Records provided:
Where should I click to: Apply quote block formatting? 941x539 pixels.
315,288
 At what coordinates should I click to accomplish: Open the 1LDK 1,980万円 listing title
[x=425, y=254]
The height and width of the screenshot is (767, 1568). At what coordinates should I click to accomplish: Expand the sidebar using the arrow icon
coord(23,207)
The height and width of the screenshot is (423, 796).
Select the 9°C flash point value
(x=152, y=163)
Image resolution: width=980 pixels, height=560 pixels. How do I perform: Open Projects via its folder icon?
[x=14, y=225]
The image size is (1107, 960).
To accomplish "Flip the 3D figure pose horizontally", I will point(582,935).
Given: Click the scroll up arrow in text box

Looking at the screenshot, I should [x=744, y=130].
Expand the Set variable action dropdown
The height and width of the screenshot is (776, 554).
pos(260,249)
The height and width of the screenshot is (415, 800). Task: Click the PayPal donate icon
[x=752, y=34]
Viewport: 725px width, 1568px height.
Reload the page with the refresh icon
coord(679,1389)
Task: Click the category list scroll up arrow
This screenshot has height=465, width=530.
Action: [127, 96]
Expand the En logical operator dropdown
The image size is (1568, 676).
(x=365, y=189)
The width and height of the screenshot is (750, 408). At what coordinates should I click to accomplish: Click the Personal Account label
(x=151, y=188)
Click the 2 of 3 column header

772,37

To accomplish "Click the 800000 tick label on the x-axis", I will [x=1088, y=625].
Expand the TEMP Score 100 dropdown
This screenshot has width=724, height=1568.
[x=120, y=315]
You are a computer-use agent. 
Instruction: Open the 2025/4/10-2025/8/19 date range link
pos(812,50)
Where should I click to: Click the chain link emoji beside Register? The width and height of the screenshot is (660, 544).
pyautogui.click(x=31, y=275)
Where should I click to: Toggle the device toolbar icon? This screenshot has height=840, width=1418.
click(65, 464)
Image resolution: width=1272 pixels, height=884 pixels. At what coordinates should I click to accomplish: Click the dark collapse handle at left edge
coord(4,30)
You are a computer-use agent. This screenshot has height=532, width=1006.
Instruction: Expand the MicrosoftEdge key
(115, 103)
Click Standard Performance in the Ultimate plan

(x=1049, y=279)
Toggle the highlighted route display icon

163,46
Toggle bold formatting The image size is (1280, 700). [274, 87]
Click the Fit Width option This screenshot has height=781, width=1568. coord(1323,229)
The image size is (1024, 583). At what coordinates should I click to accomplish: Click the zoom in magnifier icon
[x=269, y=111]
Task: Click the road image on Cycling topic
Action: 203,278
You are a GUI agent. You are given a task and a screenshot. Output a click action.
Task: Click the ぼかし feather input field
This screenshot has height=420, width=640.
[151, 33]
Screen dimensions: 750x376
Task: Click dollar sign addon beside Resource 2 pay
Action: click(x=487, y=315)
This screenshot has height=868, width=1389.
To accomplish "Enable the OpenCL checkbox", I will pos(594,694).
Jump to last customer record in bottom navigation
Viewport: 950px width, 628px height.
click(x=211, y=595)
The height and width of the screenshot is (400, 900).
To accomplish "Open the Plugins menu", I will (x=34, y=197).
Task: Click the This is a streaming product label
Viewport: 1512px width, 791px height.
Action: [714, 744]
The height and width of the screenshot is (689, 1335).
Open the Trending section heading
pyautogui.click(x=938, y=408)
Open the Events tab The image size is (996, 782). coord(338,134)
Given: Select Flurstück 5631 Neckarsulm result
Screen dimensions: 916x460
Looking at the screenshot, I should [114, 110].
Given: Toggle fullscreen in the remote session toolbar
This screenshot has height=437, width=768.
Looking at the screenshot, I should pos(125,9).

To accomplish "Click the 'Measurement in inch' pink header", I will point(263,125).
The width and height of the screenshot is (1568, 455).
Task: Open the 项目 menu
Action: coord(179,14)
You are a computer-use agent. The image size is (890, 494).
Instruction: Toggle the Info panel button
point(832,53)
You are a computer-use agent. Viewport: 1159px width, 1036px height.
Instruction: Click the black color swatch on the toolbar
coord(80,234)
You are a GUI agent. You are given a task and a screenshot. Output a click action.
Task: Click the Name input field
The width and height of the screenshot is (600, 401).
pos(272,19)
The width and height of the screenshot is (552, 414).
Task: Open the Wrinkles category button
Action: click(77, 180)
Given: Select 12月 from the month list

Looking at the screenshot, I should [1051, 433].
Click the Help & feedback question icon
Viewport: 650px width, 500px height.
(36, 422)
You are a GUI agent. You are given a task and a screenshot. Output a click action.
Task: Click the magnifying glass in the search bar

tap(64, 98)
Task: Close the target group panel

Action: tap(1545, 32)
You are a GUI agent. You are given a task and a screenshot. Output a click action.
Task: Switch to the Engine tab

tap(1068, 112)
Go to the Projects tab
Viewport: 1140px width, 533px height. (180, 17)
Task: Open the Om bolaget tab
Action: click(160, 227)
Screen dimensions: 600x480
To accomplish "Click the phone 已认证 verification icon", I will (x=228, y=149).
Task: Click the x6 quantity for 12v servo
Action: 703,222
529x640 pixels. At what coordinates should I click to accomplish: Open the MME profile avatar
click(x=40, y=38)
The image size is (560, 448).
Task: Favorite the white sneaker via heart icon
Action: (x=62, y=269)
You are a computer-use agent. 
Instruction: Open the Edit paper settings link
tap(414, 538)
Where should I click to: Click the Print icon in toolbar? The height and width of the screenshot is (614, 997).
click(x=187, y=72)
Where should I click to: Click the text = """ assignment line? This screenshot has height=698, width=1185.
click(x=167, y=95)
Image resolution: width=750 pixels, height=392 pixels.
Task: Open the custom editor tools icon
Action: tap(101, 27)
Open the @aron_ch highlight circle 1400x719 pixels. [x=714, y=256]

To do: Set down the whole listing again. Keep every word as it is.

Answer box:
Where should I click to: Apply quote block formatting? 941x539 pixels.
315,288
 At what coordinates should I click to accomplish: Open the 1LDK 1,980万円 listing title
[x=425, y=254]
The height and width of the screenshot is (767, 1568). At what coordinates should I click to accomplish: Expand the sidebar using the arrow icon
coord(23,207)
The height and width of the screenshot is (423, 796).
Select the 9°C flash point value
(x=152, y=163)
Image resolution: width=980 pixels, height=560 pixels. How do I perform: Open Projects via its folder icon?
[x=14, y=225]
The image size is (1107, 960).
To accomplish "Flip the 3D figure pose horizontally", I will point(582,935).
Given: Click the scroll up arrow in text box

Looking at the screenshot, I should [x=744, y=130].
Expand the Set variable action dropdown
The height and width of the screenshot is (776, 554).
pos(260,249)
The height and width of the screenshot is (415, 800). Task: Click the PayPal donate icon
[x=752, y=34]
Viewport: 725px width, 1568px height.
Reload the page with the refresh icon
coord(679,1389)
Task: Click the category list scroll up arrow
This screenshot has height=465, width=530.
Action: [127, 96]
Expand the En logical operator dropdown
The image size is (1568, 676).
(x=365, y=189)
The width and height of the screenshot is (750, 408). At what coordinates should I click to accomplish: Click the Personal Account label
(x=151, y=188)
Click the 2 of 3 column header

772,37

To accomplish "Click the 800000 tick label on the x-axis", I will [x=1088, y=625].
Expand the TEMP Score 100 dropdown
This screenshot has width=724, height=1568.
[x=120, y=315]
You are a computer-use agent. 
Instruction: Open the 2025/4/10-2025/8/19 date range link
pos(812,50)
Where should I click to: Click the chain link emoji beside Register? The width and height of the screenshot is (660, 544).
pyautogui.click(x=31, y=275)
Where should I click to: Toggle the device toolbar icon? This screenshot has height=840, width=1418.
click(65, 464)
Image resolution: width=1272 pixels, height=884 pixels. At what coordinates should I click to accomplish: Click the dark collapse handle at left edge
coord(4,30)
You are a computer-use agent. This screenshot has height=532, width=1006.
Instruction: Expand the MicrosoftEdge key
(115, 103)
Click Standard Performance in the Ultimate plan

(x=1049, y=279)
Toggle the highlighted route display icon

163,46
Toggle bold formatting The image size is (1280, 700). [274, 87]
Click the Fit Width option This screenshot has height=781, width=1568. coord(1323,229)
The image size is (1024, 583). At what coordinates should I click to accomplish: Click the zoom in magnifier icon
[x=269, y=111]
Task: Click the road image on Cycling topic
Action: 203,278
You are a GUI agent. You are given a task and a screenshot. Output a click action.
Task: Click the ぼかし feather input field
This screenshot has height=420, width=640.
[151, 33]
Screen dimensions: 750x376
Task: Click dollar sign addon beside Resource 2 pay
Action: click(x=487, y=315)
This screenshot has height=868, width=1389.
To accomplish "Enable the OpenCL checkbox", I will pos(594,694).
Jump to last customer record in bottom navigation
Viewport: 950px width, 628px height.
click(x=211, y=595)
The height and width of the screenshot is (400, 900).
To accomplish "Open the Plugins menu", I will (x=34, y=197).
Task: Click the This is a streaming product label
Viewport: 1512px width, 791px height.
Action: [714, 744]
The height and width of the screenshot is (689, 1335).
Open the Trending section heading
pyautogui.click(x=938, y=408)
Open the Events tab The image size is (996, 782). coord(338,134)
Given: Select Flurstück 5631 Neckarsulm result
Screen dimensions: 916x460
Looking at the screenshot, I should [114, 110].
Given: Toggle fullscreen in the remote session toolbar
This screenshot has height=437, width=768.
Looking at the screenshot, I should pos(125,9).

To accomplish "Click the 'Measurement in inch' pink header", I will point(263,125).
The width and height of the screenshot is (1568, 455).
Task: Open the 项目 menu
Action: coord(179,14)
You are a computer-use agent. The image size is (890, 494).
Instruction: Toggle the Info panel button
point(832,53)
You are a computer-use agent. Viewport: 1159px width, 1036px height.
Instruction: Click the black color swatch on the toolbar
coord(80,234)
You are a GUI agent. You are given a task and a screenshot. Output a click action.
Task: Click the Name input field
The width and height of the screenshot is (600, 401).
pos(272,19)
The width and height of the screenshot is (552, 414).
Task: Open the Wrinkles category button
Action: click(77, 180)
Given: Select 12月 from the month list

Looking at the screenshot, I should [1051, 433].
Click the Help & feedback question icon
Viewport: 650px width, 500px height.
(36, 422)
You are a GUI agent. You are given a task and a screenshot. Output a click action.
Task: Click the magnifying glass in the search bar

tap(64, 98)
Task: Close the target group panel

Action: tap(1545, 32)
You are a GUI agent. You are given a task and a screenshot. Output a click action.
Task: Switch to the Engine tab

tap(1068, 112)
Go to the Projects tab
Viewport: 1140px width, 533px height. (180, 17)
Task: Open the Om bolaget tab
Action: click(160, 227)
Screen dimensions: 600x480
To accomplish "Click the phone 已认证 verification icon", I will (x=228, y=149).
Task: Click the x6 quantity for 12v servo
Action: 703,222
529x640 pixels. At what coordinates should I click to accomplish: Open the MME profile avatar
click(x=40, y=38)
The image size is (560, 448).
Task: Favorite the white sneaker via heart icon
Action: (x=62, y=269)
You are a computer-use agent. 
Instruction: Open the Edit paper settings link
tap(414, 538)
Where should I click to: Click the Print icon in toolbar? The height and width of the screenshot is (614, 997).
click(x=187, y=72)
Where should I click to: Click the text = """ assignment line? This screenshot has height=698, width=1185.
click(x=167, y=95)
Image resolution: width=750 pixels, height=392 pixels.
Task: Open the custom editor tools icon
Action: tap(101, 27)
Open the @aron_ch highlight circle 1400x719 pixels. [x=714, y=256]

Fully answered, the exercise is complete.